OPINION OF THE COURT

Per Curiam.

Respondent was admitted to the Bar by the Second Judicial Department in 1979, and has maintained an office. for the practice of law within the First Department at relevant times since then.

In 1985 respondent represented clients in an effort to recover funds seized from them by the United States Customs Service. Within a year respondent obtained a cash refund of more than $9,000, but he never notified his clients of the recovery. When the clients subsequently learned of this recovery through other sources, they demanded payment from respondent, but he has yet failed or refused to account for these funds.

In an unrelated matter, respondent was retained in 1986 by a client to obtain refunds of import duty paid to the United States Customs Service. Again, respondent was successful in obtaining sizable refunds totaling in excess of $10,000, but again he never notified his client of the recovery. When this client learned of the refunds through other sources, it Was able to elicit from respondent a check for $6,791,27, representing the recovery less respondent’s agreed-upon legal fee. However, the check, drawn on respondent’s law firm’s operating account, was returned for insufficient funds. This debt also remains unsatisfied.

Except for his initial deposition in 1988, respondent, who now lives in Vermont, has failed to cooperate with petitioner’s investigation, and has failed to contest the charges or respond to any of petitioner’s notices or entreaties in connection with these proceedings. The Hearing Panel, which heard uncontested evidence in support of these charges, considered respondent to be in default, deemed all charges against him to have *3been admitted, and recommended his disbarment. Respondent is also in default before this Court on the instant petition to confirm.

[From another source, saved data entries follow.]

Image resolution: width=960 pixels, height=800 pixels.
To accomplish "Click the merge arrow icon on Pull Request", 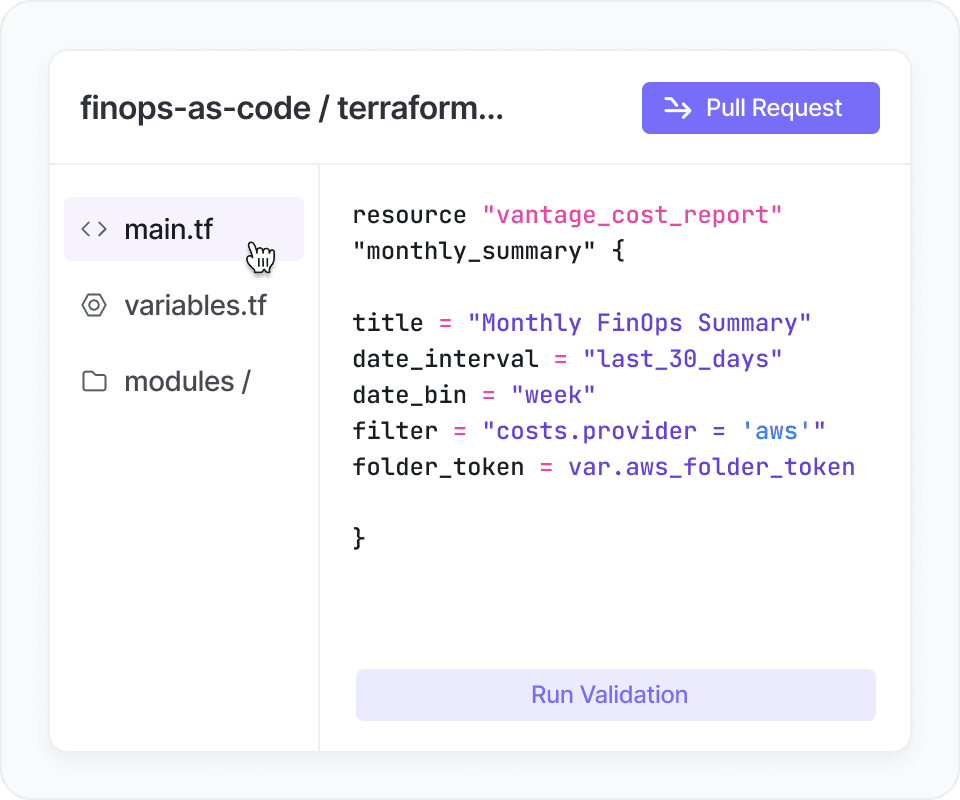I will coord(678,109).
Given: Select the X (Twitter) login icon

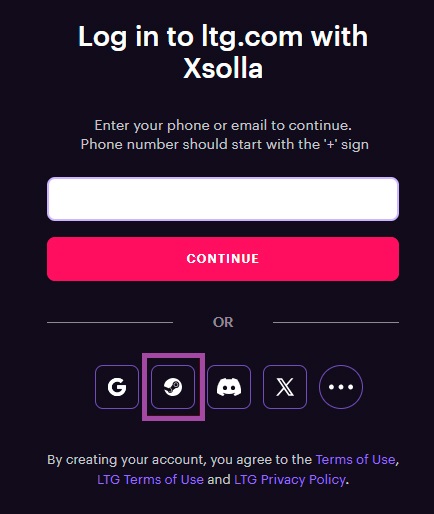Looking at the screenshot, I should [x=285, y=387].
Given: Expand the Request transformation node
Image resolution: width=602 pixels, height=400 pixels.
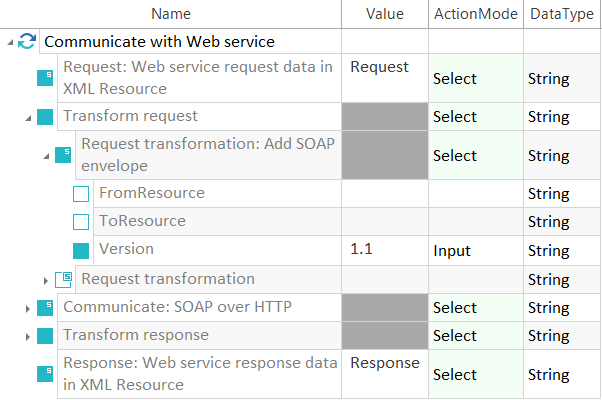Looking at the screenshot, I should [x=46, y=281].
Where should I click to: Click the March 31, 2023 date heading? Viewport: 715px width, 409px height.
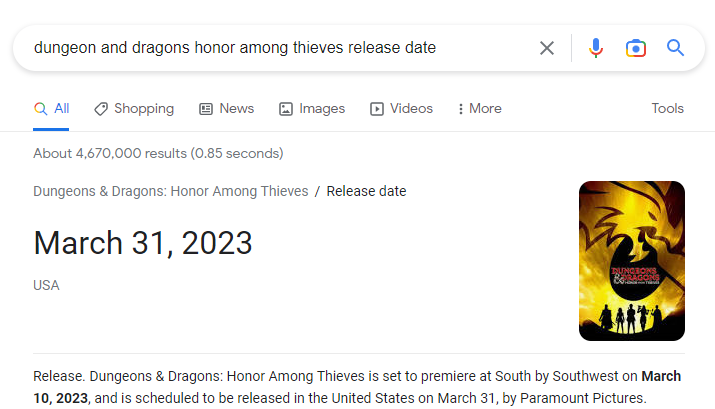pos(143,243)
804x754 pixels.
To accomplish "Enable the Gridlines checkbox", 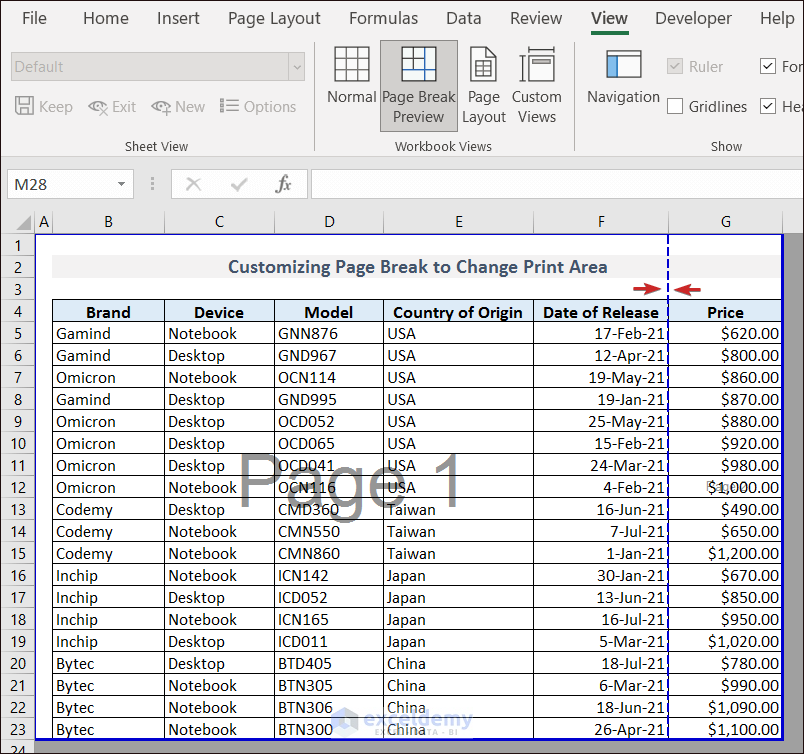I will tap(675, 107).
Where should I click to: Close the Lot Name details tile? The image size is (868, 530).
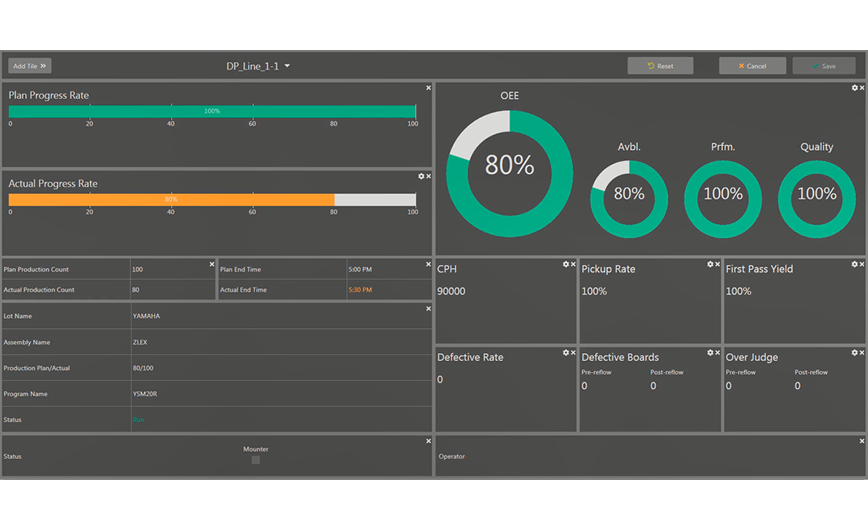click(429, 309)
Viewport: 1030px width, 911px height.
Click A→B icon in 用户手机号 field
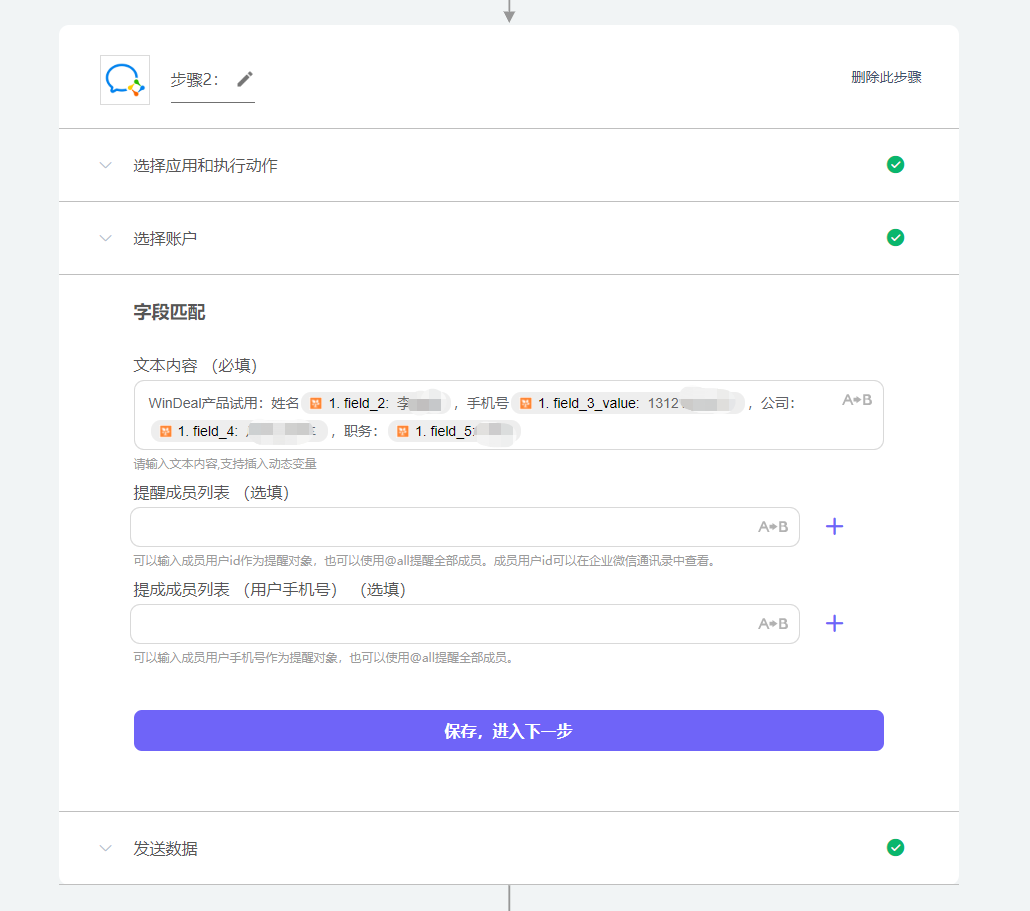pos(772,624)
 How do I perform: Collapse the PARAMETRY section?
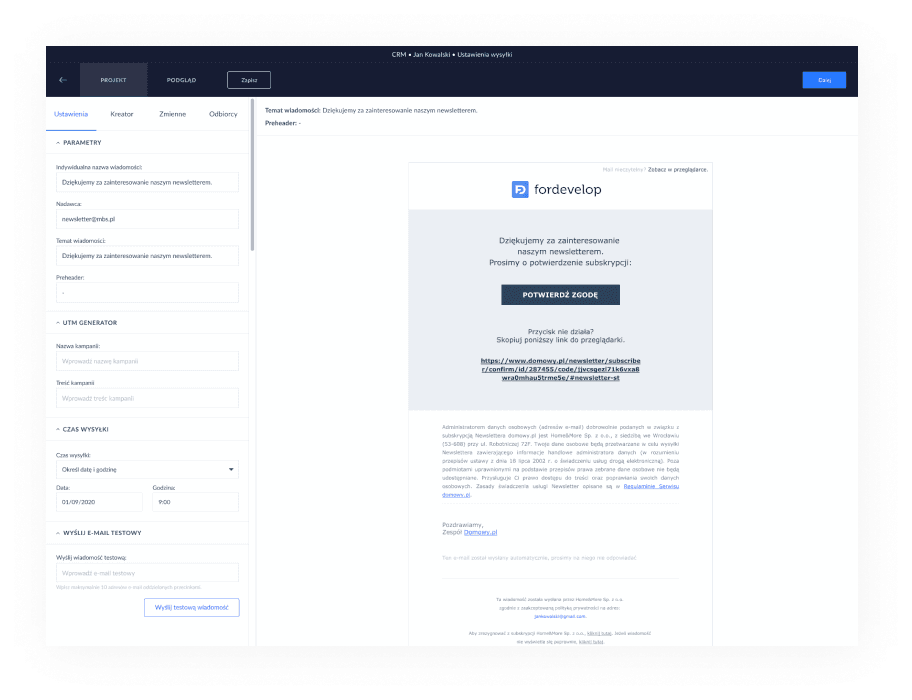(x=58, y=143)
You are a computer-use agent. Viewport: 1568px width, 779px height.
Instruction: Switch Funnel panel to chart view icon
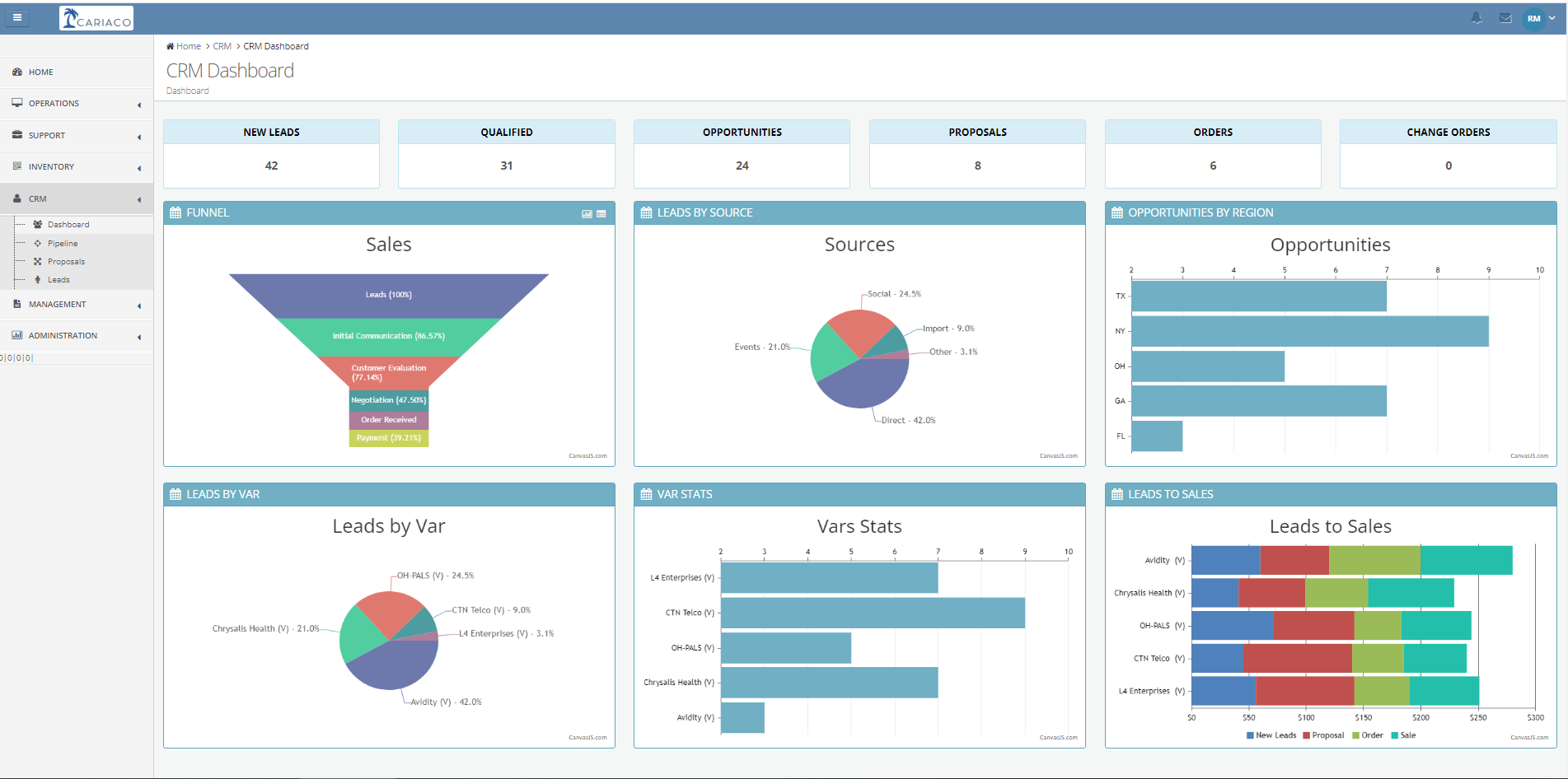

The conversion of client funds is viewed with utmost gravity (Matter of Malatesta, 124 AD2d 62, 64, lv denied 69 NY2d 607), rendering an attorney engaging in such conduct presumptively unfit to practice law (Matter of Pressment, 118 AD2d 270, 273, lv denied 68 NY2d 608, quoting Matter of Marks, 72 AD2d 399, 401). Furthermore, an attorney’s failure to answer such charges requires that the allegations against him be deemed admitted (22 NYCRR 605.12 [c] [4]).

Conversion of client funds, failure to answer formal charges in connection therewith, and failure to cooperate with a Departmental Disciplinary Committee investigation amount to conduct warranting disbarment (Matter of Landau, 180 AD2d 257). Accordingly, the petition is granted, the report and recommendation of the Hearing Panel are confirmed, respondent is disbarred and his name is ordered stricken from the roll of attorneys and counselors-at-law.

Carro, J. P., Rosenberger, Ellerin, Wallach and Asch, JJ., concur.

Respondent is disbarred from practice as an attorney and counselor-at-law in the State of New York, effective January 29, 1993, as indicated in the order of this Court.